The entire process reinforced for me that whoever shapes a system matters just as much as the system itself.
There is also, now more than ever, a responsibility aspect to this conversation.

The question of AI
AI is now embedded in the everyday workflows of junior marketers, who use it to draft creative, interrogate data, and accelerate output. That is a positive development, but it comes with a duty to ensure they understand not only how to use these tools, but when to rely on them and where their limitations lie.
If we want AI to elevate human judgement rather than erode it, then leadership, including women’s, must extend beyond use to governance, education and oversight. Sense-checking assumptions, interrogating data sources and modelling disciplined use are all part of shaping a healthy AI ecosystem within our industry.
Encouragingly, the broader conversation is evolving in that direction. Industry bodies and global institutions are increasingly focused on responsible AI, transparency and governance frameworks. Rather than viewing this as caution, I see it as a sign of maturation.
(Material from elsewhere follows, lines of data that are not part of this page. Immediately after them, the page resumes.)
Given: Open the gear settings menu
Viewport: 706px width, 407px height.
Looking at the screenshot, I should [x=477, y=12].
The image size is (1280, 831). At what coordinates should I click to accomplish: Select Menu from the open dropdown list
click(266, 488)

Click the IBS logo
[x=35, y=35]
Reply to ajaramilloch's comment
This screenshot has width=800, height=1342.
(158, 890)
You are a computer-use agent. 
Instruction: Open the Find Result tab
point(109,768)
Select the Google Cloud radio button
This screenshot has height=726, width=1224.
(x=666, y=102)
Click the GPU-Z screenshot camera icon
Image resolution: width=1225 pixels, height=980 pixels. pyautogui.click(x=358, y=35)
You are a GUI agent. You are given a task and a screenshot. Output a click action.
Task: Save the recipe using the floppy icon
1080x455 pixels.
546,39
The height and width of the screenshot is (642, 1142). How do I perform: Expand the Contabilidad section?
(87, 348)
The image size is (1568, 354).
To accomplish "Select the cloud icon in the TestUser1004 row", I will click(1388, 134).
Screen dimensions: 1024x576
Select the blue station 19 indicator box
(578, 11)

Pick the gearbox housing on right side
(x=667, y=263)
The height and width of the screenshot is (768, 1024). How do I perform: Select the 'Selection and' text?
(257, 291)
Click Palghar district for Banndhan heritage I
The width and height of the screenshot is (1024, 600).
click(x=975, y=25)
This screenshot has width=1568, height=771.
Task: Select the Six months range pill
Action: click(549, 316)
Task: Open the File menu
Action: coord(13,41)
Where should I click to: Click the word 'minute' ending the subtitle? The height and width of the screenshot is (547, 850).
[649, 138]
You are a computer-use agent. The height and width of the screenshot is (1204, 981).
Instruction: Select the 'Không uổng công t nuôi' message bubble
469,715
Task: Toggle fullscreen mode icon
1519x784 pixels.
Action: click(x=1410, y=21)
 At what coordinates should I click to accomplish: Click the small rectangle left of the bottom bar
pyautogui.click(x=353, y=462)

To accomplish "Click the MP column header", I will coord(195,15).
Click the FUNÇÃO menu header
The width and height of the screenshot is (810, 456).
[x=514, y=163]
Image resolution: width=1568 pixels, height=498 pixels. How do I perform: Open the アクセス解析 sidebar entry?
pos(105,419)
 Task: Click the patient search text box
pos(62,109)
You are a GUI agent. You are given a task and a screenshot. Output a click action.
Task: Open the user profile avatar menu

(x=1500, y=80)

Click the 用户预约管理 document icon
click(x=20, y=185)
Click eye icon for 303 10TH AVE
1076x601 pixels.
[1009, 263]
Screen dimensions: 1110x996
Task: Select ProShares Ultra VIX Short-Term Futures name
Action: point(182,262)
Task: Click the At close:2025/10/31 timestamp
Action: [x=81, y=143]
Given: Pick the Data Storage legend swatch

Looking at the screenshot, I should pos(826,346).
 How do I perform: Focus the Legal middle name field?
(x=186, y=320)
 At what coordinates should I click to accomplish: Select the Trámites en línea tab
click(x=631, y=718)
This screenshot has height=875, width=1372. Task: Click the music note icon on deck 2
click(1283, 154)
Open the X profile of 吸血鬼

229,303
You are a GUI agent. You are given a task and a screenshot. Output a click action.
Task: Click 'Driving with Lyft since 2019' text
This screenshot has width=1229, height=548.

Advertising is entering a phase where intelligence, oversight and design discipline will distinguish market leaders.
International Women’s Day often centres on visibility, which undoubtedly matters – but in an industry increasingly shaped by intelligent systems, influence may matter even more.
As decision-making becomes encoded into technology, the stakes of representation rise accordingly. If influence remains concentrated, imbalance won’t simply persist; it will scale.
I have no doubt the future of marketing will be both automated and deliberately designed. Ensuring that design reflects a diversity of perspectives will make our industry not just more equitable but also more effective.